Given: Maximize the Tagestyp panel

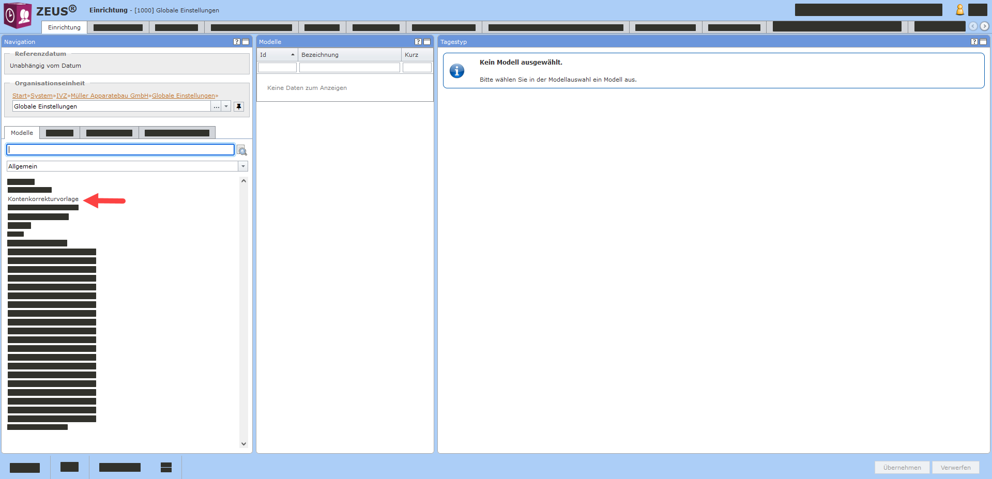Looking at the screenshot, I should pos(983,42).
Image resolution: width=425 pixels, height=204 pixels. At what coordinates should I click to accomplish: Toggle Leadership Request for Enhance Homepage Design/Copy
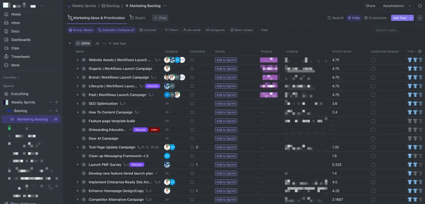tap(373, 191)
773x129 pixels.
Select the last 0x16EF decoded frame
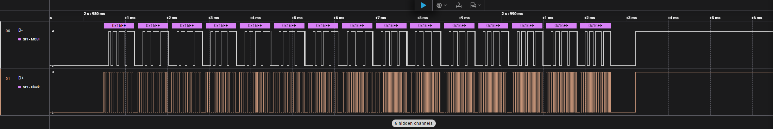(595, 26)
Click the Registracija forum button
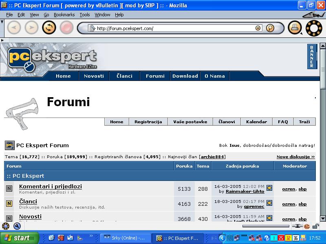Screen dimensions: 326x244 coord(148,122)
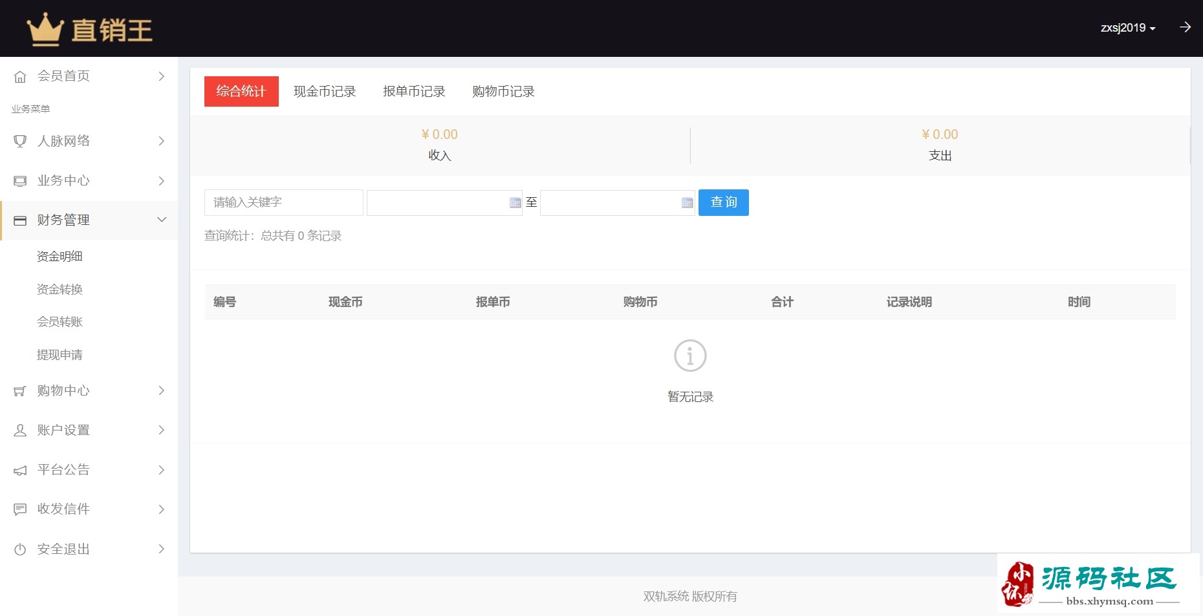Image resolution: width=1203 pixels, height=616 pixels.
Task: Click the message icon for 收发信件
Action: click(x=20, y=509)
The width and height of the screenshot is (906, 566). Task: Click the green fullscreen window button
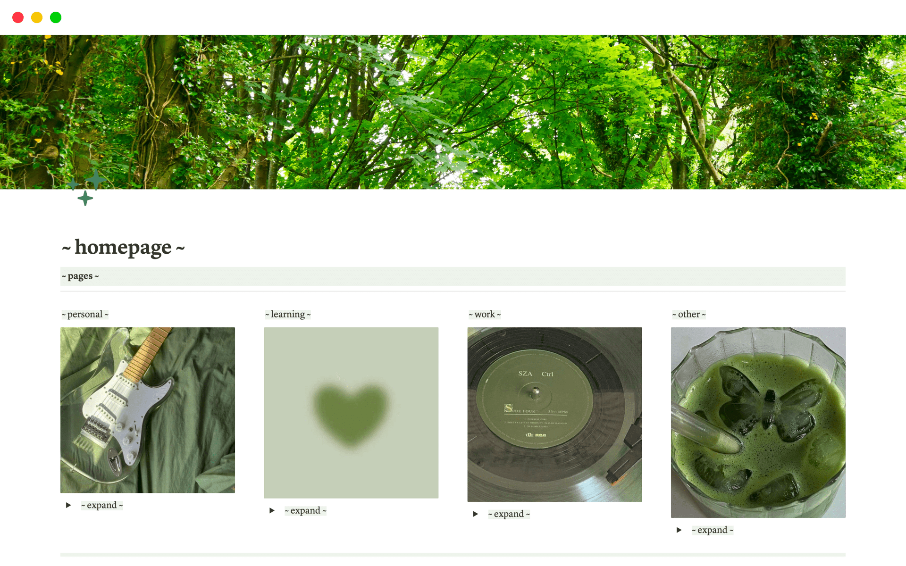click(56, 17)
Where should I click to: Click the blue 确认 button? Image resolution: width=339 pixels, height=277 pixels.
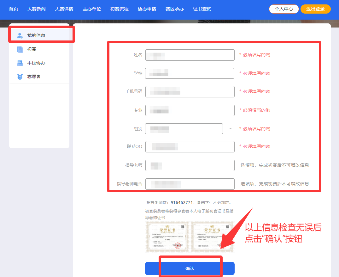(190, 268)
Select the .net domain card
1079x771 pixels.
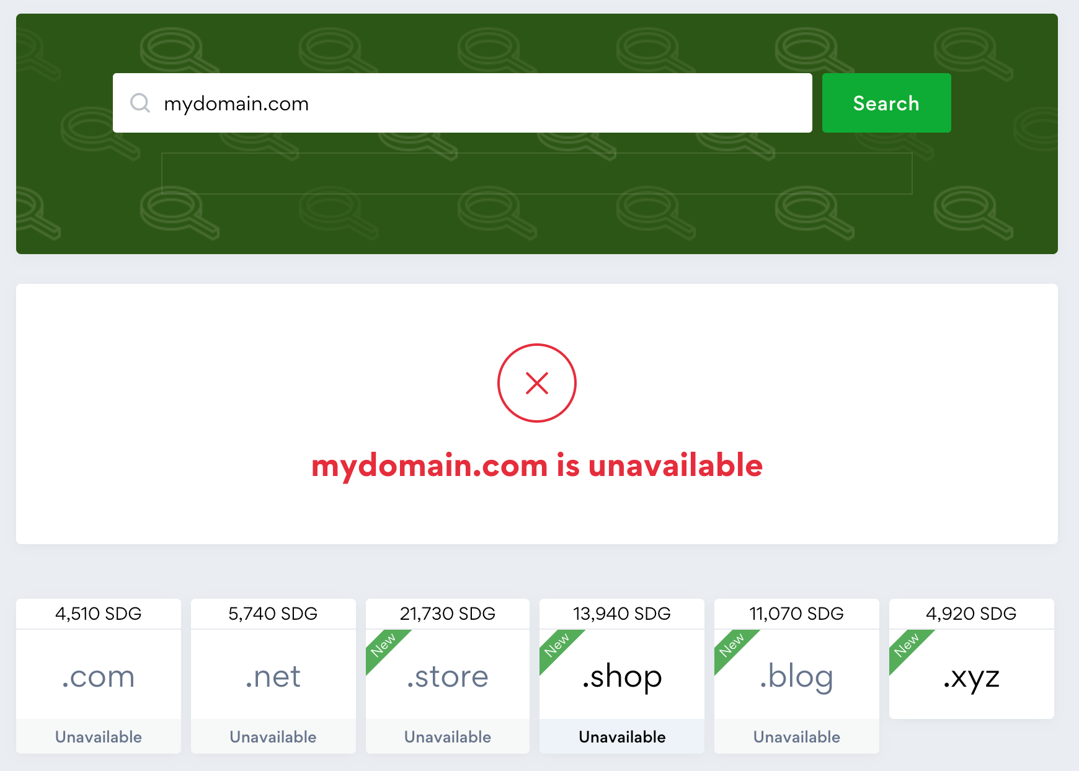(x=273, y=676)
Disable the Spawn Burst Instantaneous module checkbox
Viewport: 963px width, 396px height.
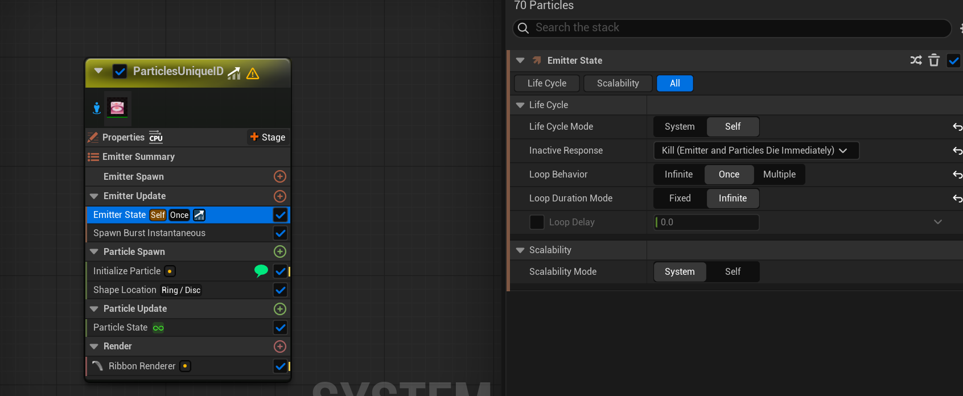point(280,233)
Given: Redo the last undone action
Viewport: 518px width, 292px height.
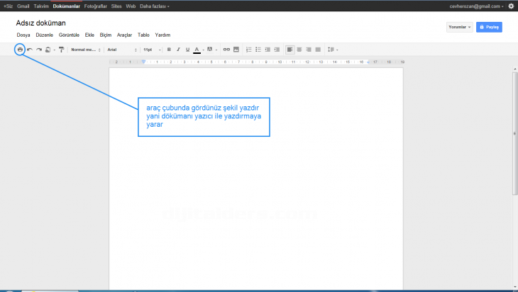Looking at the screenshot, I should 39,50.
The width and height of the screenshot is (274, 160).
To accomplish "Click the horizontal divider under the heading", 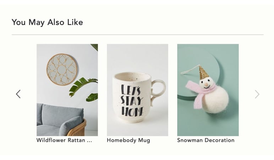I will (137, 34).
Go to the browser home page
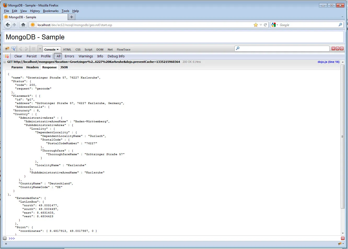This screenshot has height=249, width=348. pos(23,25)
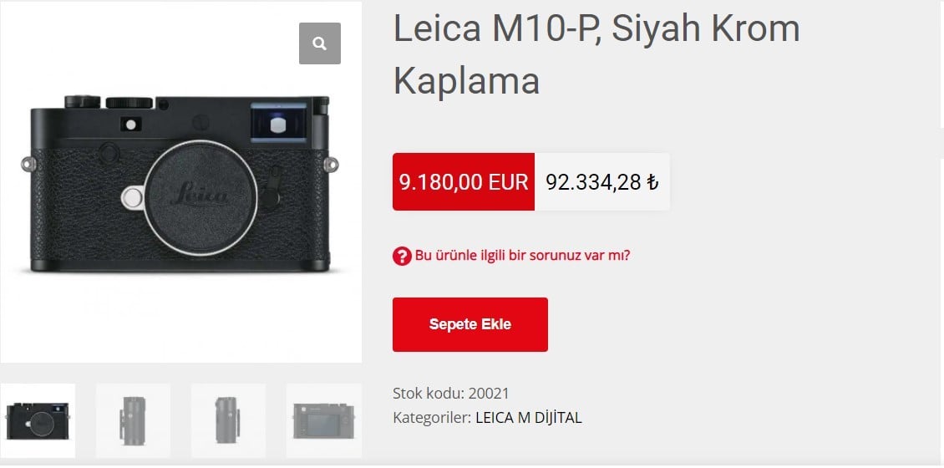Click the viewfinder window on the camera photo
Screen dimensions: 944x468
[277, 122]
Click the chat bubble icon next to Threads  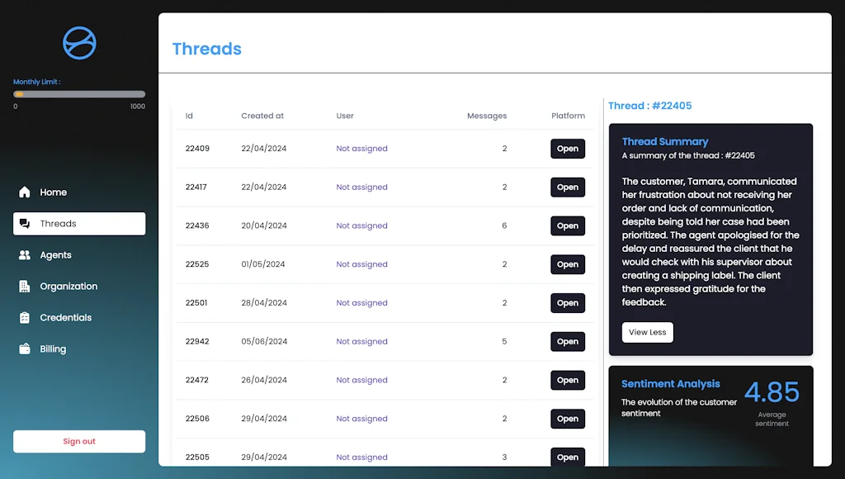tap(26, 223)
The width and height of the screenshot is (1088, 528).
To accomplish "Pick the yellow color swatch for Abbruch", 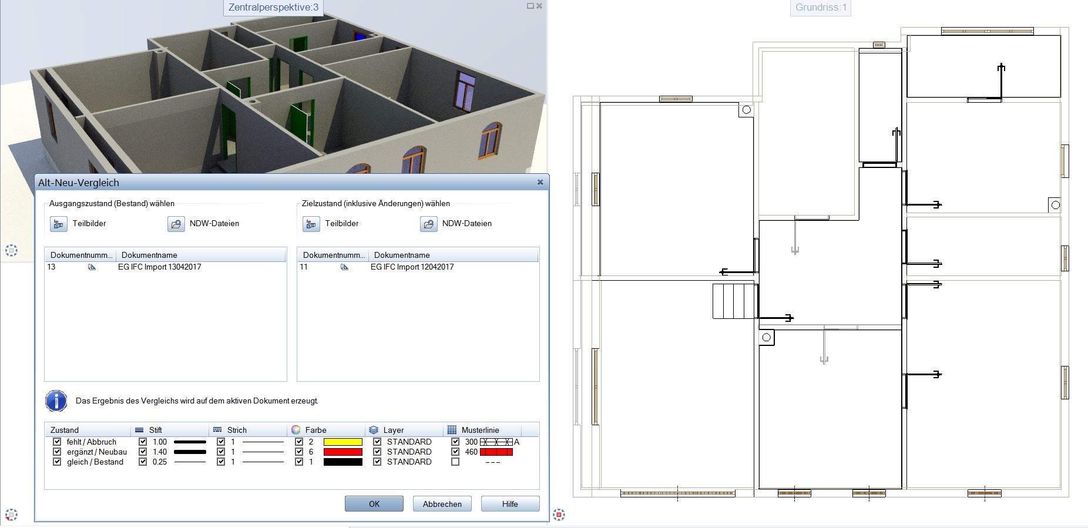I will (343, 442).
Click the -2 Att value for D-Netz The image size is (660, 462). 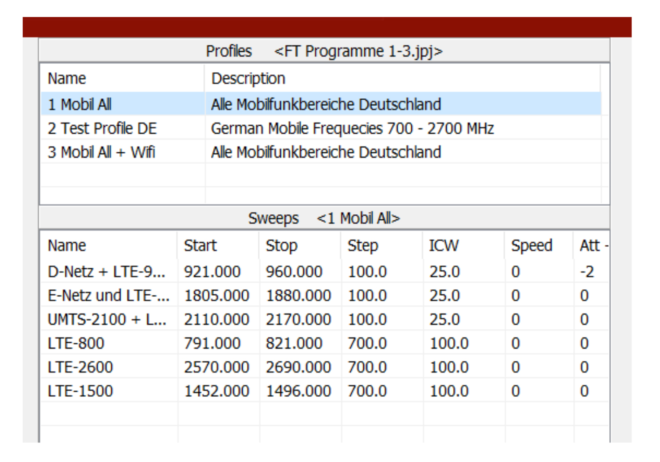(587, 272)
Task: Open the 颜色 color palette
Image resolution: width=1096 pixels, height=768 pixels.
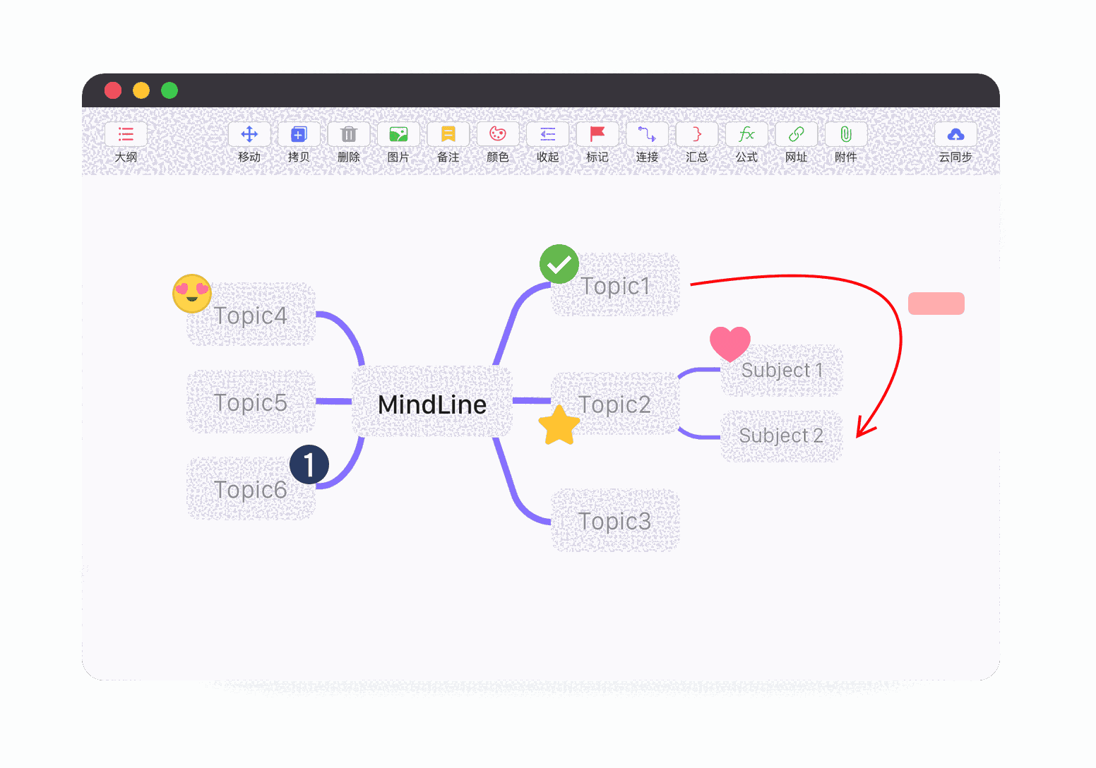Action: point(498,134)
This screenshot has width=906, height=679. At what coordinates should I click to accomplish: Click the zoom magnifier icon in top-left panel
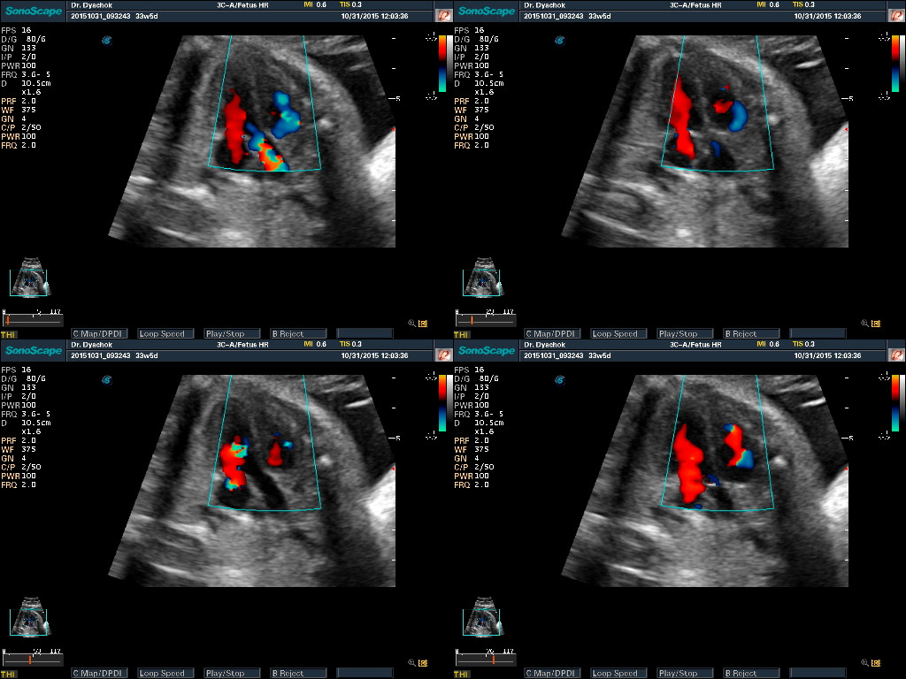click(x=411, y=323)
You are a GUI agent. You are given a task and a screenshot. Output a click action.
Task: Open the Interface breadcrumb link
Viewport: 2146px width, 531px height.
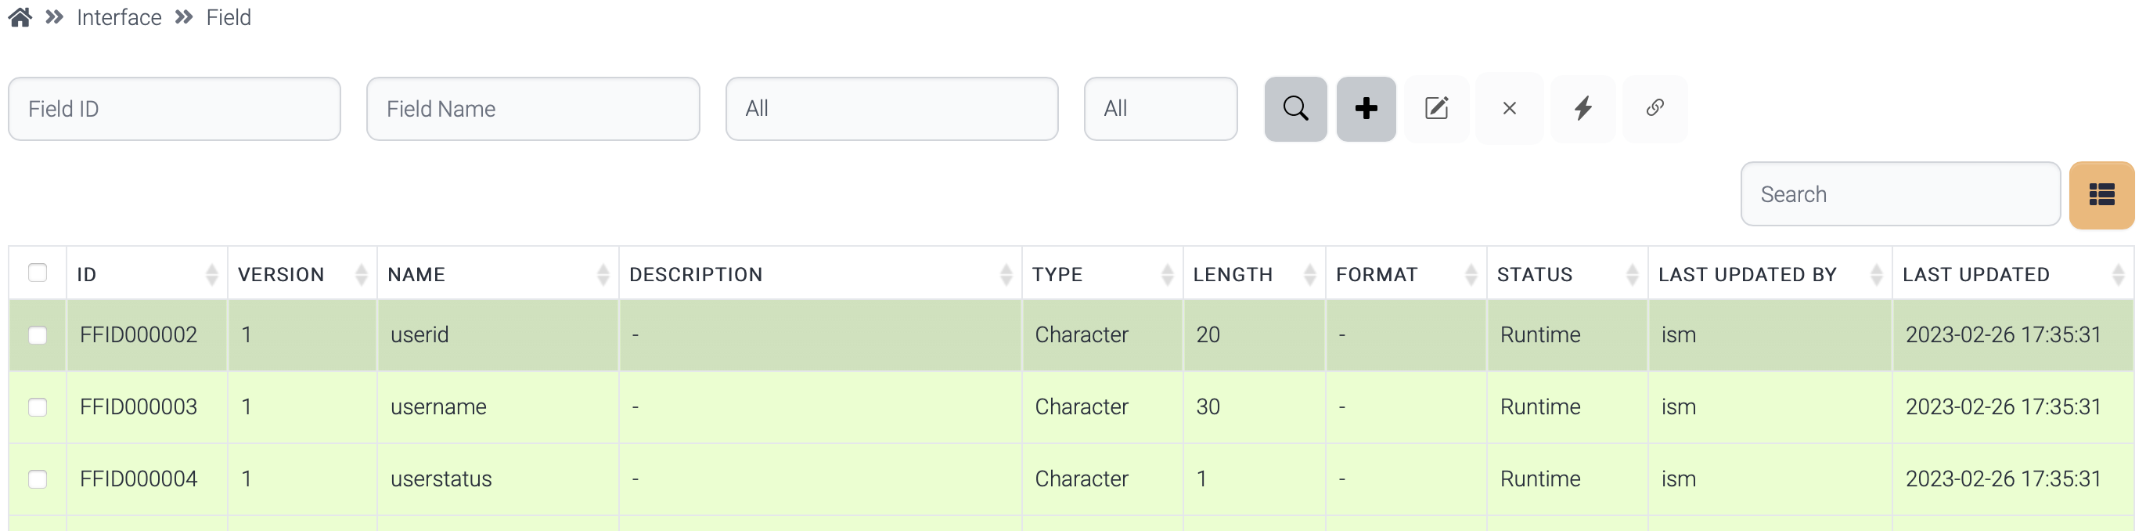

WORK REQUIRED. Retrieve each line from the records above where the word "Open" occurs.

RESPONSE BELOW.
Task: Open the 颜色 color palette
Task: Open the Interface breadcrumb link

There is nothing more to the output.